From: Jérôme Benoit <jerome.benoit@piment-noir.org>
Date: Mon, 25 May 2026 02:38:25 +0000 (+0200)
Subject: fix(weights): canonical sanitize_and_renormalize and compose_sample_weights
X-Git-Url: https://git.piment-noir.org/?a=commitdiff_plain;h=f6965d3134650007bbeaa77a478a04b604b579f1;p=freqai-strategies.git

fix(weights): canonical sanitize_and_renormalize and compose_sample_weights

Derived from independent dual-oracle mathematical specification with
proofs (mean=1 invariant, drop preservation, idempotency, collapse
degradation chain).

sanitize_and_renormalize:
- Fix latent bug: fallback path with non-empty drop_mask returned ones
  zeroed at drop_mask but did not renormalize, breaking the mean=1
  contract. The fallback now renormalizes so mean(out) == 1 holds on
  surviving rows.
- Replace .copy()+mutation with np.where for drop_mask application.

compose_sample_weights:
- Replace the post-compose combined.sum() guard (which duplicated the
  predicate sanitize_and_renormalize re-evaluates internally) with a
  single survivor-aware predicate covering drop_mask | ~isfinite | <=0
  in one pass.
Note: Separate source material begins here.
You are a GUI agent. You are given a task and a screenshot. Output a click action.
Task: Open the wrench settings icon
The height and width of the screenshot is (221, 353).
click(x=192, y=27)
The check is the explicit branch point for the base-
  weights fallback when the label-weighted product collapses on
  surviving rows; this preserves the recency signal and the label-
  derived drop_mask instead of degrading to uniform.
- Warn when nonzero/n falls below SPARSE_TRAINING_MASS_THRESHOLD (5%,
  module-level constant) so operators can spot the sparse-training
  regime that pivot-only weights produce on long series with few pivots.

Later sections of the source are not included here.